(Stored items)

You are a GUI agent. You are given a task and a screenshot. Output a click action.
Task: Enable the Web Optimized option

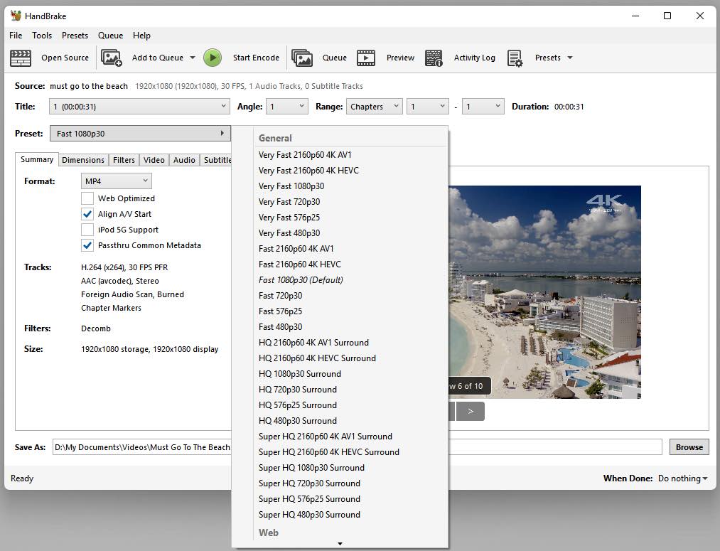pyautogui.click(x=87, y=198)

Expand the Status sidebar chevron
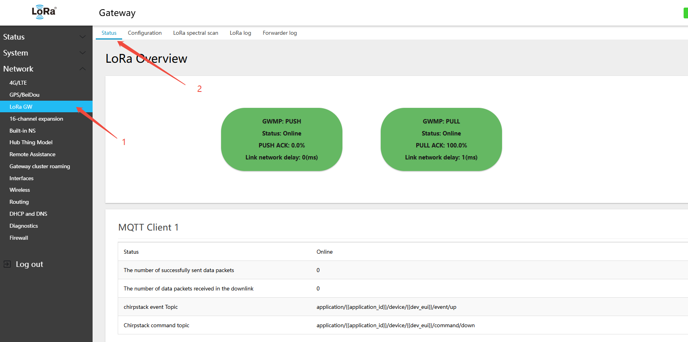coord(83,37)
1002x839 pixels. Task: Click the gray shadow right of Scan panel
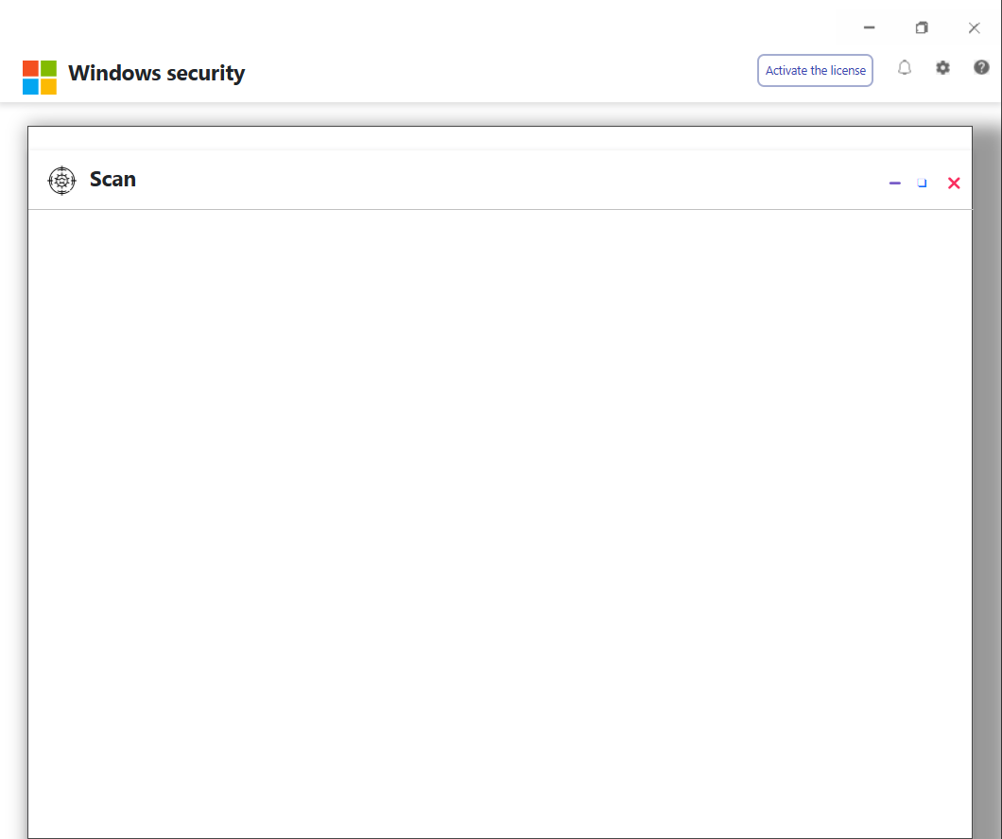987,473
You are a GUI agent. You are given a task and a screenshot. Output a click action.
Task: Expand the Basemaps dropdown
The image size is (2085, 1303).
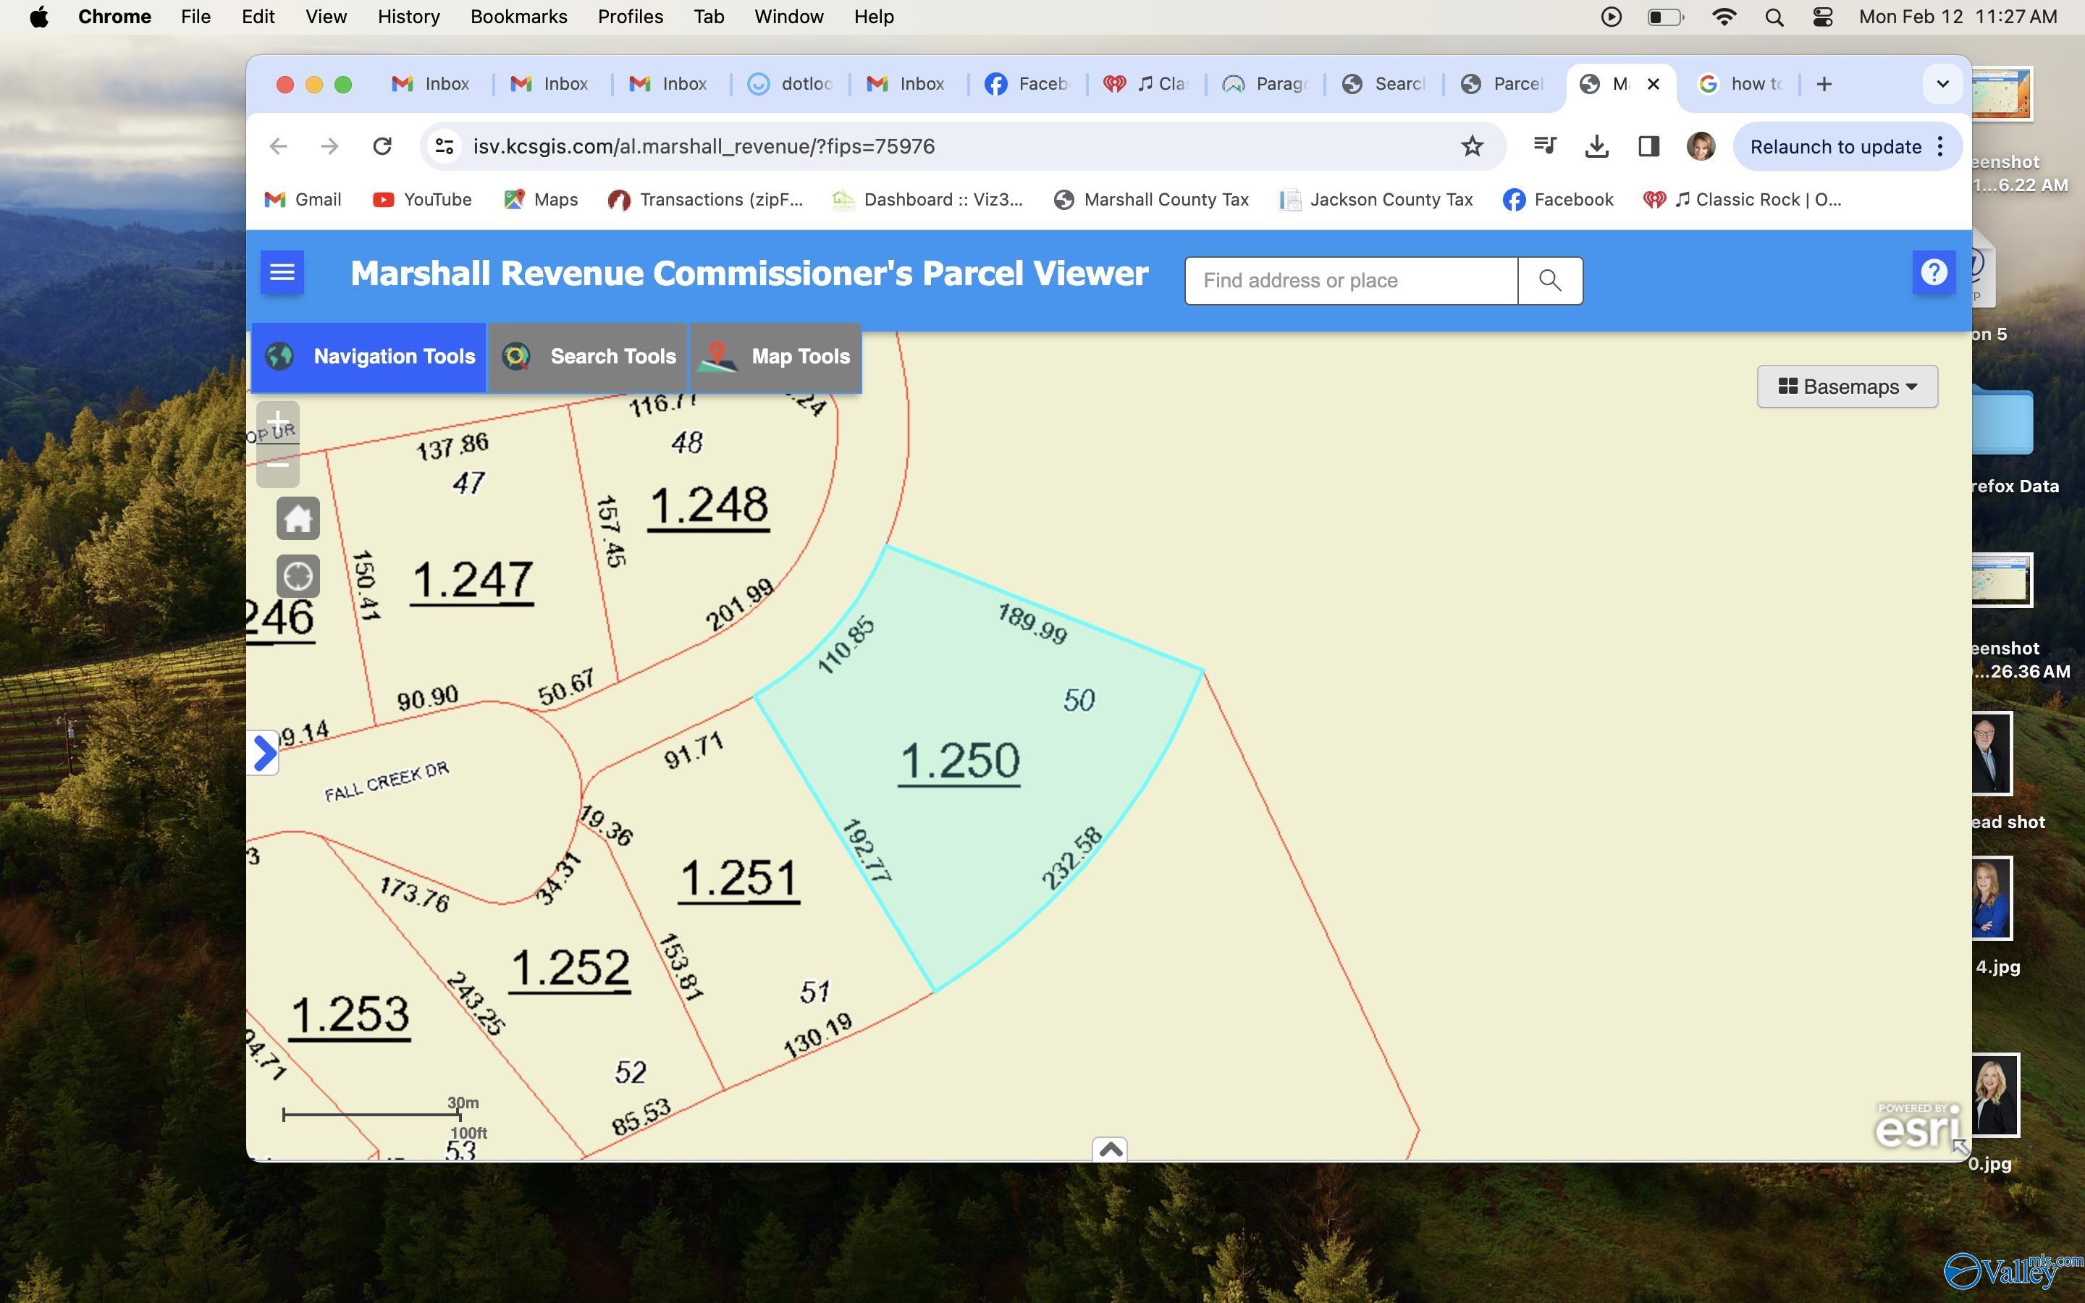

To do: What you output should match the records line for line, minus the pictures.

Output below:
You are a GUI agent. You are given a task and a screenshot. Output a click action.
Task: Enable the Web Optimized option

pyautogui.click(x=87, y=198)

Expand the Status sidebar chevron
coord(83,37)
1002x839 pixels. Task: Click the gray shadow right of Scan panel
987,473
You are a GUI agent. You are given a task and a screenshot. Output a click action.
Task: Expand the Basemaps dropdown
The image size is (2085, 1303).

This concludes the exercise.